Erstmals so richtig spannend wurde es beim Verbandsliga-Landesliga-Vergleich, den der höherklassige TuS Bommern am Ende mit 13:11 gegen den HSV Herbede gewann. Es war eine Partie auf Augenhöhe, bei der vor allem Herbedes Torhüterin Sophie Gust mit großartigen Paraden auf sich aufmerksam machte. Als Herbede ganz dicht dran war, kurz vor dem Ausgleich in der Schlussminute stand, erlöste Bommerns Lena Berger ihr Team gegen eine nun ganz offene Deckung mit dem 13. Treffer.

Die Herbederinnen, obwohl nur mit einem ganz knapp bemessenen Kader angetreten, behaupteten sich ihrerseits problemlos gegen die eigene Zweitvertretung und gegen die HSG Annen-Rüdinghausen, belegte somit verdient Rang drei. Am Oberligisten SG ETSV Ruhrtal biss sich das Team von Trainer Uli Müller beim 5:18 die Zähne aus, tat sich vor allem gegen die körperlich starke Abwehr sehr schwer und fing sich einen Gegenstoßtreffer nach dem anderen.

Somit lief alles auf das Duell zwischen der SG ETSV Ruhrtal und dem TuS Bommern hinaus. Beide standen vor dem abschließenden Gruppenspiel mit 6:0-Zählern da. Bis auf die erkrankte Spielmacherin Maike Behler und Rekonvaleszentin Julia Lewe bot der Oberligist seine stärkste Formation auf. Und so verwunderte es schon ein wenig, dass die SG-Damen anders als in der jüngeren Vergangenheit einige Schwierigkeiten hatten, den Bommeraner Widerstand zu brechen.

Beide Teams leisteten sich vor allem in den ersten zehn Minuten reihenweise technische Patzer und Fehlwürfe - so hieß es nach einem Treffer von TuS-Akteurin Tabea Braun nach elf Minuten 4:3 für die Verbandsliga-Sieben. „Wir haben in vielen Szenen zu sehr den Weg durch die Mitte und zu Kreisläuferin Jessica Hackerts gesucht“, so die spätere Analyse von SG-Coach Daniel Buff, der dann aber nach zwei Treffern von Jenny Böhmer eine 6:5-Führung seines Teams registrierte.

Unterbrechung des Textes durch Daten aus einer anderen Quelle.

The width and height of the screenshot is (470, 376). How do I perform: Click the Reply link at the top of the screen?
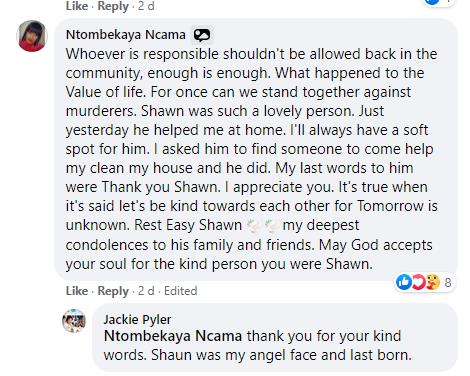pyautogui.click(x=113, y=6)
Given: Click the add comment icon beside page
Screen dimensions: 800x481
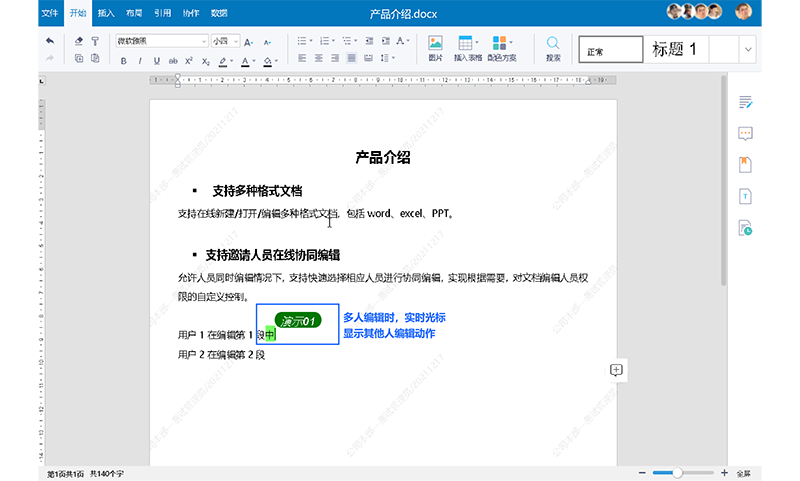Looking at the screenshot, I should (x=617, y=370).
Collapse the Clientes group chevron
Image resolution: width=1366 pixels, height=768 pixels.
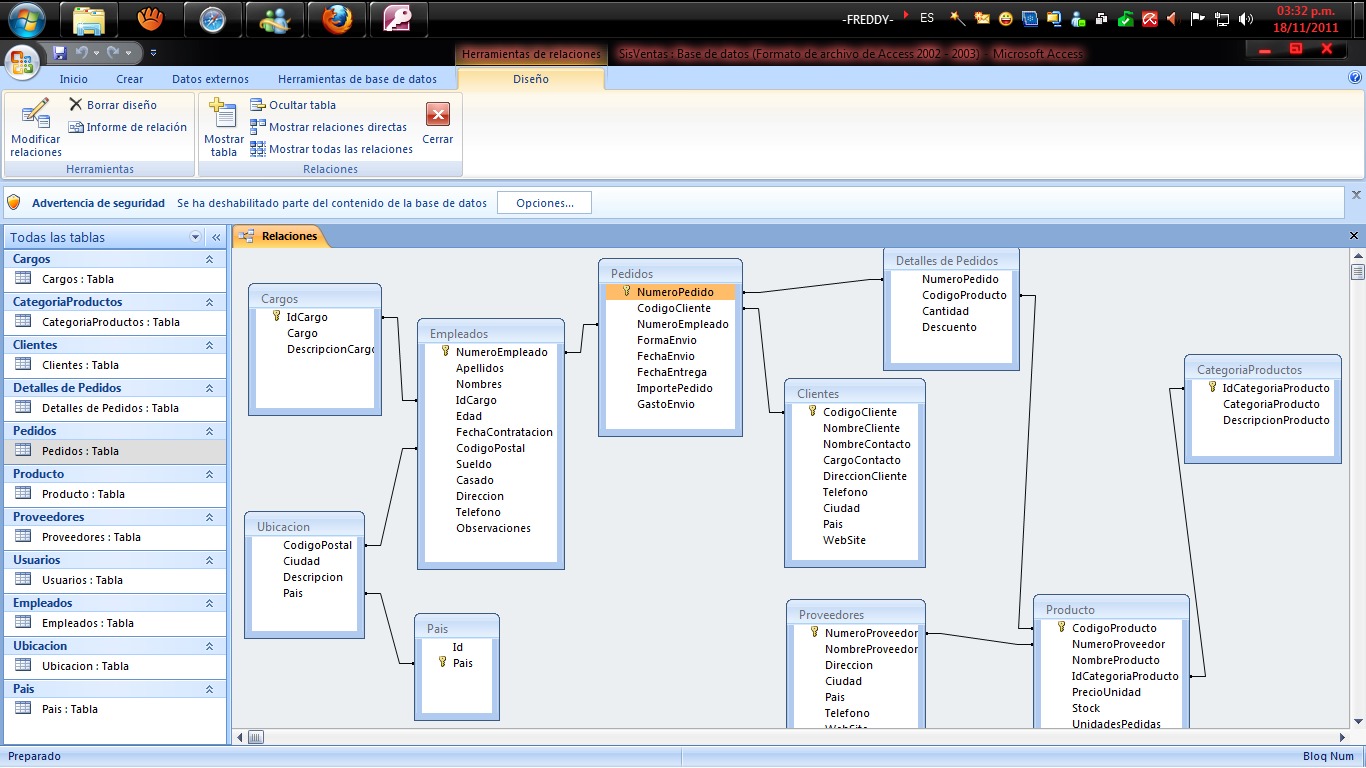click(x=209, y=345)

Daniela Schabacker parierte einen Strafwurf von Braun, nach 24 Minuten aber war beim Stand von 8:8 wieder alles möglich. Erst die Tore von Kathrin Lünemann und in letzter Sekunde von Larissa Herrmann bescherten dem Oberligisten den nächsten Stadtmeister-Titel.

„Wir haben uns gut aus der Affäre gezogen - darauf lässt sich bestimmt aufbauen“, so TuS-Aushilfscoach Mathias Kilfitt, der sich nun weiter auf die Suche nach einem Nachfolger für Coach Michael Wieczorek, der Ende des Jahres sein Amt zur Verfügung gestellt hatte, den der Club aber gerne weiter an sich binden würde, begeben kann.